▶ [WHAT YOU NEED TO DO]:
**1)** From the mouse photoshoot thread, extract the passage starting with "they look full" and going on through "litter I've had!".
**2)** Answer these questions from the mouse photoshoot thread.
(a) How does SilverWings describe the first blues on arrival?
(b) How old is the baby mouse that SilverWings calls cute and snuggly?
(c) What kind of rat did Shnivles once have?

▶ [DOCUMENT EXTRACT]:
★ ★ ★ ★
# Photoshoot [Image heavy]



## SilverWings (Jan 27, 2016)

Hey guys! I was having a bit of a photoshoot with some meeces and it occurred to me that I haven't really posted anything on here in a while despite my constant lurking, so here are some pics to have a look at.

The blues are my main project but when I got my first bues they were poorly bred, sickly and weedy, so it's been an uphill struggle with them. They're getting better over the generations, helped by mixing them with my existing black selfs when they first arrived. The agouti's and doves are very nice and on the whole have better type and size than the blues so I keep some of them to mix every few generations and improve the blues. :3


----------



## Fantasia Mousery (Jul 16, 2011)

You have some seriously beautiful mice!


----------



## SilverWings (Jan 27, 2016)

Thank you  I am rather proud of them. I love how the agoutis look in these pictures, I always think they're quite drab until you get them in the right light.


----------



## Lilly (Nov 21, 2015)

They're gorgeous 

Its really great to see some agouti love, it seems a variety not many get in to


----------



## SilverWings (Jan 27, 2016)

3 week old baby :3 Cute and snuggly.


----------



## SarahC (Oct 3, 2008)

they look full of condition and brimming with vitality.


----------



## Lilly (Nov 21, 2015)

Those blues look like the long lost twins of a recent litter I've had!


----------



## Fantasia Mousery (Jul 16, 2011)

They look amazing!


----------



## SilverWings (Jan 27, 2016)

Thanks guys  they were a nightmare to keep still!


----------



## Shnivles (Oct 4, 2017)

Absalutely gorgeous. I had a blue rat once, now I have mice, all I want is one of these guys!!


----------
★ ★ ★ ★
▶ [DATA]:
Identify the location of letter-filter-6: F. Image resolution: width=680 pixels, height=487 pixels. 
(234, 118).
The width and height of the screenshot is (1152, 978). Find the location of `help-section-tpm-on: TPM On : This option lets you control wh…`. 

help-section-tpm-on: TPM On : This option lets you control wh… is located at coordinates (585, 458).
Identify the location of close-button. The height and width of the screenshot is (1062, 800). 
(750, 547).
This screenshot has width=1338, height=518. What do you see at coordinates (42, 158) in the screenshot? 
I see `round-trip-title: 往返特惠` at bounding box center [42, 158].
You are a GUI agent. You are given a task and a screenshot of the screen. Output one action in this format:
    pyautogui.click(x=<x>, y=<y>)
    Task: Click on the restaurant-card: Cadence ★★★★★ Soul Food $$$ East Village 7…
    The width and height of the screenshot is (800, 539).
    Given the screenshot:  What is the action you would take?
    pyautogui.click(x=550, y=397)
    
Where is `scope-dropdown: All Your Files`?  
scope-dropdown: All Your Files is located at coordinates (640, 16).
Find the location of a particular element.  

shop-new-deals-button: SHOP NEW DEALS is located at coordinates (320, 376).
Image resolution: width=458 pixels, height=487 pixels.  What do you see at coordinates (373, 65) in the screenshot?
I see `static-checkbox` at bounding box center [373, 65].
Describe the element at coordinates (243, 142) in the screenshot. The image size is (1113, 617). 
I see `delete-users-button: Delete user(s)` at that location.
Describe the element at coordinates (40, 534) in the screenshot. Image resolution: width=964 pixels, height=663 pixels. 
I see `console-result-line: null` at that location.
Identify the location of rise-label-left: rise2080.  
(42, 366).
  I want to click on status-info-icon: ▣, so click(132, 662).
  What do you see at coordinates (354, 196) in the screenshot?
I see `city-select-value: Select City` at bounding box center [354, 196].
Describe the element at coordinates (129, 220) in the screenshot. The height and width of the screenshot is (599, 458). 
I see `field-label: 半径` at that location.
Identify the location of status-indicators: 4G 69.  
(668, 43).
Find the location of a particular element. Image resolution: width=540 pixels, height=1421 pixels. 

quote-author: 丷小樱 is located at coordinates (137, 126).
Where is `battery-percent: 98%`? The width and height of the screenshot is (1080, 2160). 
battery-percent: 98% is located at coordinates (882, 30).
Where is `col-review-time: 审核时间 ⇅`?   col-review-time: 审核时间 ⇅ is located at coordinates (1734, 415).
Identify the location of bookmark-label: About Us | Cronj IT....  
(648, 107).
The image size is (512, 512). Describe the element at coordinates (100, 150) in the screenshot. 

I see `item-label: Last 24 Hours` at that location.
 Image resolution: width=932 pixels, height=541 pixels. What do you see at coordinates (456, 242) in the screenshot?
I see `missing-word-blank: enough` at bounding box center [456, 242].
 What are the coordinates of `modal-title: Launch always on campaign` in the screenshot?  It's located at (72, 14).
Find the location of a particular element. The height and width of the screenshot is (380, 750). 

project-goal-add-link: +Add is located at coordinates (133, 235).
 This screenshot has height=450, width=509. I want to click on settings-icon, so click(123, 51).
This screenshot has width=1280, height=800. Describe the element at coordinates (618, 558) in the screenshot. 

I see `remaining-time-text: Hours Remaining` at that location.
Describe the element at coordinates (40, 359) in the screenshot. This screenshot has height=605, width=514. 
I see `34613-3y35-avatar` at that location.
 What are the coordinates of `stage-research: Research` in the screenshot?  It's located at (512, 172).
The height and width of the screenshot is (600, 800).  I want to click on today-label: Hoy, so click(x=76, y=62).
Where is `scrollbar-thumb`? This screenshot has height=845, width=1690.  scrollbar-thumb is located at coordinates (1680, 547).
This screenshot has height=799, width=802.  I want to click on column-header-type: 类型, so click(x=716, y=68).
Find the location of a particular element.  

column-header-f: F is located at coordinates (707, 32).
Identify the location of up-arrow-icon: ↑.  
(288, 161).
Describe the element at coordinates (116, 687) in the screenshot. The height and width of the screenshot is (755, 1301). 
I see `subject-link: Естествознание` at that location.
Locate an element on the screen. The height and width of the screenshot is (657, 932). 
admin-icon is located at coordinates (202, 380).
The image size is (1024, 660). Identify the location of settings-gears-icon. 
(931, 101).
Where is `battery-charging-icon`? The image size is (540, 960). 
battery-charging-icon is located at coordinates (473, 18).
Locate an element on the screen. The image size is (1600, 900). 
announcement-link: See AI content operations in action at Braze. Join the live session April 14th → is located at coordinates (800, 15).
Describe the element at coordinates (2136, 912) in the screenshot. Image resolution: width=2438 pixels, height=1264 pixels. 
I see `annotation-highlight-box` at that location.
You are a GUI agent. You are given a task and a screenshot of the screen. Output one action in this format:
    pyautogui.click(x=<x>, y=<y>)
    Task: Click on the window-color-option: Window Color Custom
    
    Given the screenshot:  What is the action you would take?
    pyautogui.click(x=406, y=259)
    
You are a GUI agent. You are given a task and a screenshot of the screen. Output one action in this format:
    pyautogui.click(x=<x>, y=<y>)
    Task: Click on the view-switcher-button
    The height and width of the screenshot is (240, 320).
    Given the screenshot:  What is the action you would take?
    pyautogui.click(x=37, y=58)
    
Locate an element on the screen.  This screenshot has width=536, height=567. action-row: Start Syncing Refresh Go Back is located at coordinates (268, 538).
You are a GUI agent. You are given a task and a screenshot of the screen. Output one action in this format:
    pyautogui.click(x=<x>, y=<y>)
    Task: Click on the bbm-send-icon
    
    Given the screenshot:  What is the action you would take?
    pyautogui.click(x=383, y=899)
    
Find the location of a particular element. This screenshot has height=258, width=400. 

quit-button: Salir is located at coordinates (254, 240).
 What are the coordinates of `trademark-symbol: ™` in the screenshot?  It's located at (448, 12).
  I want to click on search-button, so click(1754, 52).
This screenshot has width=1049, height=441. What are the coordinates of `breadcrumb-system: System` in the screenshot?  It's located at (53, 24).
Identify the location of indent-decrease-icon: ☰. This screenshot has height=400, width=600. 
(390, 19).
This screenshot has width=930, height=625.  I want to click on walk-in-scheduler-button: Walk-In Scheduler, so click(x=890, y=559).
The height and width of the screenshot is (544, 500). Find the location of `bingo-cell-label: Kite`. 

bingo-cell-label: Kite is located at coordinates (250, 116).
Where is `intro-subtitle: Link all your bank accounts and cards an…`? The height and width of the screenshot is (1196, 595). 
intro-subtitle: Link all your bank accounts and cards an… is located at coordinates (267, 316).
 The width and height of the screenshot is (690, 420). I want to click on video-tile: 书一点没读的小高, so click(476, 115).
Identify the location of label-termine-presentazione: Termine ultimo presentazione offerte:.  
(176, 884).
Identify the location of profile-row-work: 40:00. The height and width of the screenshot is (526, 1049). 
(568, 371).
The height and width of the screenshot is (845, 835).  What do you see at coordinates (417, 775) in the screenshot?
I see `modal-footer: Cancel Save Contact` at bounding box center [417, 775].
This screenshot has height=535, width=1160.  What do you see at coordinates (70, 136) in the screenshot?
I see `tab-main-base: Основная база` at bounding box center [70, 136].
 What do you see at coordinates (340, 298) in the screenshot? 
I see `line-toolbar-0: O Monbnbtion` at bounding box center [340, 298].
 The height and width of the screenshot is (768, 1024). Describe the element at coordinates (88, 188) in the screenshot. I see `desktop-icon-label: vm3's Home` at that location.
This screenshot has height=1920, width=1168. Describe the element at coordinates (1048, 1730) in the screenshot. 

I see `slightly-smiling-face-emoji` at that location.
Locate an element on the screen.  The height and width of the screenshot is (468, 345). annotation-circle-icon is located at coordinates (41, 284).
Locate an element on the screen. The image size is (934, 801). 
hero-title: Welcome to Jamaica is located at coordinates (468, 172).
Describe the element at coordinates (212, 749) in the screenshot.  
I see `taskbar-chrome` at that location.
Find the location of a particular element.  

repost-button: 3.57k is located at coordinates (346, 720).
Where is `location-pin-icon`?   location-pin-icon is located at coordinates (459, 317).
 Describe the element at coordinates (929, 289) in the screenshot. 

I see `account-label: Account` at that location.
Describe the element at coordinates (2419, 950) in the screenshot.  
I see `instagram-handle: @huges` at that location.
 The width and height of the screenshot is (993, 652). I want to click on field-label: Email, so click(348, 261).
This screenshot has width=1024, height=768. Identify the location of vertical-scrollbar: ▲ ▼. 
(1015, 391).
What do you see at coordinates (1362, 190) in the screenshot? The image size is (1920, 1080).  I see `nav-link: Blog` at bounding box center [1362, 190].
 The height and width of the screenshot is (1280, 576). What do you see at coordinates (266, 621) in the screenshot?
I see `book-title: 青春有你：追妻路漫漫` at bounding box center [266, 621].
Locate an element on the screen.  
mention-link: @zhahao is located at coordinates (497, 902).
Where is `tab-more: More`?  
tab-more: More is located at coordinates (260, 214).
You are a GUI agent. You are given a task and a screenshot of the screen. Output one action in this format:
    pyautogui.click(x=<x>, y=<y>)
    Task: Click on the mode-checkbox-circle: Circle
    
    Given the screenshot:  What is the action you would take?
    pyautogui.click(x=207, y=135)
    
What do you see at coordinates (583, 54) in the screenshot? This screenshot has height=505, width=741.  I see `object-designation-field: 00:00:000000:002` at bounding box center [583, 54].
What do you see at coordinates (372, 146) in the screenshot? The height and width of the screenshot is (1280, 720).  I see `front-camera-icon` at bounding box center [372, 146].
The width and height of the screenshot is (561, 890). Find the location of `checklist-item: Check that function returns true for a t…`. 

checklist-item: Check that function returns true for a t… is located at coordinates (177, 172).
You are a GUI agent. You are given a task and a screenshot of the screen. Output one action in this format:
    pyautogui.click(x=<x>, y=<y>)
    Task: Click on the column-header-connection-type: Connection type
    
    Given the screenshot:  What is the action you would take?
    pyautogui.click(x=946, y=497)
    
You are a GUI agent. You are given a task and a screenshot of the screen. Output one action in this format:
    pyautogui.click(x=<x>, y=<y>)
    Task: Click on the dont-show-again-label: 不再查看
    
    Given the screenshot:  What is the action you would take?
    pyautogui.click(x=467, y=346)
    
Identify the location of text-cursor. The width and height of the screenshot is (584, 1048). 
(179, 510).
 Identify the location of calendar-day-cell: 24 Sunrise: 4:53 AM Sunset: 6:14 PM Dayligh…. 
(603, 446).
★ ★ ★ ★
▶ [SOLVED PROBLEMS]:
**1)**
they look full of condition and brimming with vitality.


----------



## Lilly (Nov 21, 2015)

Those blues look like the long lost twins of a recent litter I've had!

**2)**
(a) Poorly bred, sickly and weedy.
(b) 3 weeks old.
(c) A blue rat.